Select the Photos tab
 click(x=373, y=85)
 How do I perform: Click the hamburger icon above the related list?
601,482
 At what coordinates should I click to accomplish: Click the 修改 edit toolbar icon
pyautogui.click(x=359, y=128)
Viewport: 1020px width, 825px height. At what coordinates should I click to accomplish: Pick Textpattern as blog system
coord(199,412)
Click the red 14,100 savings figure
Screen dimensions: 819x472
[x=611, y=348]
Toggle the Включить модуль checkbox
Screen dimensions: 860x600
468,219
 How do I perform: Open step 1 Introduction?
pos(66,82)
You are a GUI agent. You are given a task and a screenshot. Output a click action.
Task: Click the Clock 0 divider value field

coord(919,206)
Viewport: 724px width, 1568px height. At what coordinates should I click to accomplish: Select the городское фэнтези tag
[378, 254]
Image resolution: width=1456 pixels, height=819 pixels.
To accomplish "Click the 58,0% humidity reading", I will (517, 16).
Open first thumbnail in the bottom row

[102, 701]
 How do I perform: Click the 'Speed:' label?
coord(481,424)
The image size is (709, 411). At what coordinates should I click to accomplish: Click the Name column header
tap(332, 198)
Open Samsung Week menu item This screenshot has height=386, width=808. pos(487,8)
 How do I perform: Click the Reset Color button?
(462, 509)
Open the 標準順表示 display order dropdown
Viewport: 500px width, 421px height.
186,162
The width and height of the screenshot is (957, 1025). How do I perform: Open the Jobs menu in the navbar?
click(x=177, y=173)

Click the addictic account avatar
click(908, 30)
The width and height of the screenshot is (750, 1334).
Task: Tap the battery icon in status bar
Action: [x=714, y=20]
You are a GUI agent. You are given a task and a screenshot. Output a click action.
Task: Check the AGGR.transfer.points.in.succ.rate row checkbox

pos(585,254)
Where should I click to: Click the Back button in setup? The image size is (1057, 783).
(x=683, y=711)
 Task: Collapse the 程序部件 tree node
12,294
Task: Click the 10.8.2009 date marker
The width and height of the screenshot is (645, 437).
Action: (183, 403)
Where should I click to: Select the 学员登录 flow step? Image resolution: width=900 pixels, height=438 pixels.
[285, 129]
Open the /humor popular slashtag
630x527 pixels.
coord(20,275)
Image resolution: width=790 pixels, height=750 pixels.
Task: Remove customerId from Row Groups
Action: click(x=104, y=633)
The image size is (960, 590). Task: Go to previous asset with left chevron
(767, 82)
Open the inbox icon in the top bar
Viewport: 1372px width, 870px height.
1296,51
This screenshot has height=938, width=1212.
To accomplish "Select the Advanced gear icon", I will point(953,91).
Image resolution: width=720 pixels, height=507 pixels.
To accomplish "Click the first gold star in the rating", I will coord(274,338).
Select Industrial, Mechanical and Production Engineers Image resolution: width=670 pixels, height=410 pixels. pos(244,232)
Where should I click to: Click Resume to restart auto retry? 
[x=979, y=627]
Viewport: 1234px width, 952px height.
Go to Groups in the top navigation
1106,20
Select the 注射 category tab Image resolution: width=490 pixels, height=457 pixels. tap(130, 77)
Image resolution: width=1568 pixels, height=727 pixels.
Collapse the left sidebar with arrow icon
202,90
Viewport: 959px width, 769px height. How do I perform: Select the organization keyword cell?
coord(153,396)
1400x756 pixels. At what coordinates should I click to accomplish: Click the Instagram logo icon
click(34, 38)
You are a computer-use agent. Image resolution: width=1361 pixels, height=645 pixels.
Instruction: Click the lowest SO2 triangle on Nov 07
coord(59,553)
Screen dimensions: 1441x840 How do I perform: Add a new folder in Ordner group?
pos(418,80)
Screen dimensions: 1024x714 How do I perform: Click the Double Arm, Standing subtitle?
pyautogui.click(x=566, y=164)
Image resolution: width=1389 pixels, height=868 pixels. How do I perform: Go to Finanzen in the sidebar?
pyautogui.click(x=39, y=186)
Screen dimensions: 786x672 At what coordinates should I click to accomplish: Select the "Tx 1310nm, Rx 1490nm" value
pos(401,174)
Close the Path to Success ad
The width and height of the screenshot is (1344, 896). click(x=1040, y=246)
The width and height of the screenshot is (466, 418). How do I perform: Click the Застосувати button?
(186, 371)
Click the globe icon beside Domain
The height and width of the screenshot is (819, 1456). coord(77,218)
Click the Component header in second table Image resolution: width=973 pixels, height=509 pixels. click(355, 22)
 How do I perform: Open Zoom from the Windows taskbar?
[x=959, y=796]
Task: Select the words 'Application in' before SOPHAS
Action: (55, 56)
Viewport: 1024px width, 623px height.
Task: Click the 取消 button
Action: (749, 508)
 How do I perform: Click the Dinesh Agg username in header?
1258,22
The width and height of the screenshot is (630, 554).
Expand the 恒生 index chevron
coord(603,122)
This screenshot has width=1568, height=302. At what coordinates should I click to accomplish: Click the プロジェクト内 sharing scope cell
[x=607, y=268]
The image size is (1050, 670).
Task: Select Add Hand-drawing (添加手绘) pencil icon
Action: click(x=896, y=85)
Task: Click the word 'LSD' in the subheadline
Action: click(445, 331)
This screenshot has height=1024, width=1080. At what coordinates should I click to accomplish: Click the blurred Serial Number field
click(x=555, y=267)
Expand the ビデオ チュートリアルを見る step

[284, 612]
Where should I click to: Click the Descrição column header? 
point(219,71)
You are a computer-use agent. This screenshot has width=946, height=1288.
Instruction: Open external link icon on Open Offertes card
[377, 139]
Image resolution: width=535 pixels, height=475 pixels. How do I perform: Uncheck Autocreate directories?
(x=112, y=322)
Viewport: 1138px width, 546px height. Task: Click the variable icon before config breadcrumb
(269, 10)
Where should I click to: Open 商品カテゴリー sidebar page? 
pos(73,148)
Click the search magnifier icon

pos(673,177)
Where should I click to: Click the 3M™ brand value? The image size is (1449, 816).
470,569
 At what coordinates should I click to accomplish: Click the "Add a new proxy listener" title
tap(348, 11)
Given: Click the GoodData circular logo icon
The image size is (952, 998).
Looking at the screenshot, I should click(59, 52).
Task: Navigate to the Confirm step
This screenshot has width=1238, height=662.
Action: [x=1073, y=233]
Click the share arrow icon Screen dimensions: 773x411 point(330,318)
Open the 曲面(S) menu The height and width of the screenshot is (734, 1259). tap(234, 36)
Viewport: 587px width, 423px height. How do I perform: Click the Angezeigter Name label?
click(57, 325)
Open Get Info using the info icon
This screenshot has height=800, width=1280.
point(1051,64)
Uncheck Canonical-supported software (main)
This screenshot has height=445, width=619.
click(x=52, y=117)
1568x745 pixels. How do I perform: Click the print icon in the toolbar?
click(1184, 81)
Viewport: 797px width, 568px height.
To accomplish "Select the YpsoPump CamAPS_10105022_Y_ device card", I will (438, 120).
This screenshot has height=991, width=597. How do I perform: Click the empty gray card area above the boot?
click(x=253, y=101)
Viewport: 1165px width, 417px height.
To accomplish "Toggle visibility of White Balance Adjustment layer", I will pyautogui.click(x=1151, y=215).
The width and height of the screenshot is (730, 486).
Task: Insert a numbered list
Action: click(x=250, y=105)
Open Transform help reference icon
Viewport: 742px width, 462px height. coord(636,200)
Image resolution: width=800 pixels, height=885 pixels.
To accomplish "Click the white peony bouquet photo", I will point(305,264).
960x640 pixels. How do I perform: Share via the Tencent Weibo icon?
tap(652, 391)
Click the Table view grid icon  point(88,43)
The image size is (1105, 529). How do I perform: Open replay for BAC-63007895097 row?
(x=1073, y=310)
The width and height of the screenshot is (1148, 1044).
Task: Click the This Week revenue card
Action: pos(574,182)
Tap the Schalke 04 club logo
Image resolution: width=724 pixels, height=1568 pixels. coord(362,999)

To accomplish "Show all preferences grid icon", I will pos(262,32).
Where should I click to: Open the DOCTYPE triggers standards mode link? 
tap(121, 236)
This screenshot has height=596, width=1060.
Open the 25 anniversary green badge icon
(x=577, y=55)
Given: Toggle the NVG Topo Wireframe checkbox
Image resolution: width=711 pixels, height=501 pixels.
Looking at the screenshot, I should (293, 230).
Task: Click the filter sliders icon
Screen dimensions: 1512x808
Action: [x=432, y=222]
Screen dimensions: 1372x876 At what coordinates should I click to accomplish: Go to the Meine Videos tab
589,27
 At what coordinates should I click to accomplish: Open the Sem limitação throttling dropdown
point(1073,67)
————————
## Problem to solve:
Copy out the records above again without any change. Begin at the line that contains "Task: Click the filter sliders icon" and continue to the last line of the records.

## Solved problem:
Task: Click the filter sliders icon
Screen dimensions: 1512x808
Action: [x=432, y=222]
Screen dimensions: 1372x876 At what coordinates should I click to accomplish: Go to the Meine Videos tab
589,27
 At what coordinates should I click to accomplish: Open the Sem limitação throttling dropdown
point(1073,67)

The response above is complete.